Времена года канадцы хранят в коробках. Пластиковые ящики по пятьдесят, сто, сто пятьдесят литров, пылятся в подвалах. Ждут распоряжений календаря.
В октябре жители Онтарио вскрывают коробки с осенью и выставляют на крыльцо лохматые чучела, огнеглазые тыквы и тряпичные привидения. Устанавливаются перед домом мрачные надгробия и весь вечер скрипучие стоны тянутся из-под земли. За час до полуночи наступает тишина. Духи подземелья в Канаде тоже законопослушны.
Закатав нечисть под крышки коробов, канадцы, достают из подвалов зиму, вытряхивают седую пыль и развешивают белый сезон по фасадам. Разноцветные гирлянды, яркие звезды, искрящиеся сосульки. Дорожка к дому утыкана полосатыми посохами, полыхают неоном контуры оленей. Через тонкие ребра каркасов просвечивают насквозь идеальные формы пластмассовых снеговиков. Натуральные снежные бабы смотрят на пластиковые округлости чванливых соперниц с презрением, разводя в недоумении ручки-колобки. Зубы и носы снежных дам подведена маркерами. Нос-морковку не модно носить в городе, где банды белок и енотов беззастенчиво тащат все, что плохо лежит.
В стране Кленового Листа все еще широко празднуется Католическое Рождество. Из соображений политкорректности, этот период в официальных поздравлениях называют “Зимними праздниками”. С каждым годом все больше налогоплательщиков недовольны затратами муниципалитета на торжества, чуждые их культуре.
Все больше домов уклоняются от участия в заговоре против зимнего безцветия и темноты. Район становится модным у новых жителей, цены на недвижимость растут, дома стремительно меняют хозяев и привычки. Иногда целые улицы проводят зиму в унылом безцветии.
Новый год в Канаде менее популярен. Некоторые Канадцы даже выкидывают елки в конце декабря, кто-то готов обождать еще неделю. Проехав по старым улицам города сразу после нового года, вы увидите обочину, выложенную мертвыми елями.

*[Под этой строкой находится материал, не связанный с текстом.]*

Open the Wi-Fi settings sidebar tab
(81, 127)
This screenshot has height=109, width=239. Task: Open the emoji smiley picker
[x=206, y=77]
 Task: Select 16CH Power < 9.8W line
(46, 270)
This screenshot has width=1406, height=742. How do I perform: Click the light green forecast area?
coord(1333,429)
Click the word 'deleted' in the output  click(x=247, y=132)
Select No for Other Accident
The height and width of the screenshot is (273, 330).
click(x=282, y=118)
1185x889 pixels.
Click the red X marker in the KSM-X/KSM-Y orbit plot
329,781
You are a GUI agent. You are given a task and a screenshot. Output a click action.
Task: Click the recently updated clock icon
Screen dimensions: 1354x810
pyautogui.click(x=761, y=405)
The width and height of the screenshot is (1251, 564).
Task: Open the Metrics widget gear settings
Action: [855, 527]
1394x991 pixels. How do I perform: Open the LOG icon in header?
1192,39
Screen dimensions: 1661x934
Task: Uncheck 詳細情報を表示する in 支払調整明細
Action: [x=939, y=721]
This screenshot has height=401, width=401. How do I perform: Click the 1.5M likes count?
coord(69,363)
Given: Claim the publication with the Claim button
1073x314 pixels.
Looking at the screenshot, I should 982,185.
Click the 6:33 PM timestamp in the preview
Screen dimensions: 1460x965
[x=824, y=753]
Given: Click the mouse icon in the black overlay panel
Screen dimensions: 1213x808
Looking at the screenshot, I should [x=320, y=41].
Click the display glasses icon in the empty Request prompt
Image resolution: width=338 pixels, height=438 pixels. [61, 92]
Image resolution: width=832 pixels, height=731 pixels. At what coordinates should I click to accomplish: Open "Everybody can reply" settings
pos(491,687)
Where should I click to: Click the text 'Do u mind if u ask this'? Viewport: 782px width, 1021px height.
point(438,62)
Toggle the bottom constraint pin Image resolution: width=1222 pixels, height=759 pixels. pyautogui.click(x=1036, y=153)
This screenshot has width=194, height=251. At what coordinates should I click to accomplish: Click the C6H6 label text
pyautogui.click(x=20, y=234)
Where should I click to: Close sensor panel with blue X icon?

Если вы хотите узнать, в каких домах живут выходцы из бывшего СССР, то не поленитесь пройтись по улицам после тринадцатого января. Сухие ели у обочин дорог станут верной подсказкой.
Весной канадские дети ждут рождественского кролика, и родители достают из подвалов корзинки, таблички, указатели. Заодно извлекаются на свет грабли, садовый инвентарь, щетки для гриля.
Весна в Восточное Онтарио приходит предупреждениями о половодье, россыпями белых триллиумов и стаями голодной мошки. Через пару недель триллиумы перекрашиваются в лиловый, мошка исчезает, наступает густо-зеленое лето. Сразу. Без нежно-салатовый прелюдии нерешительной весны. Первый весенний пикник славит день рождения королевы Виктории и приходится на конец мая.
Весенний выходной половина жителей провинции проводит в деревянных креслах, конструкции «Мускока». Название позаимствовано у озерного края вблизи Торонто. У кресел высокая полукруглая спинка, широкие подлокотники и очень низкое сиденье, в которое не садишься, а скорее падаешь, влекомый отпускной ленью и законом всемирного тяготения. Те же силы не позволяют отдыхающему покинуть кресло в течении семидесяти двух часов банковского выходного.
Из глубоких кресел выпирают вверх к солнцу бледные коленки гостей. Хозяйка коттеджа торчит из кресла бедрами нежного шоколада. Муж хозяйки демонстрирует гостям коричневые икры и ловко управляется со стейками на газовом гриле. Глубокий и ровный загар хозяев выдает представителей класса “выше среднего”, проводящего зиму намного южнее сорок девятой параллели. Весной их легко отличить от пятнистых представителей среднего класса, прошедших спешный обжиг на курортах Мексики, а тем более от бледнолицых восточноевропейских иммигрантов, лишь начинающих воздвигать пирамидки личного благополучия.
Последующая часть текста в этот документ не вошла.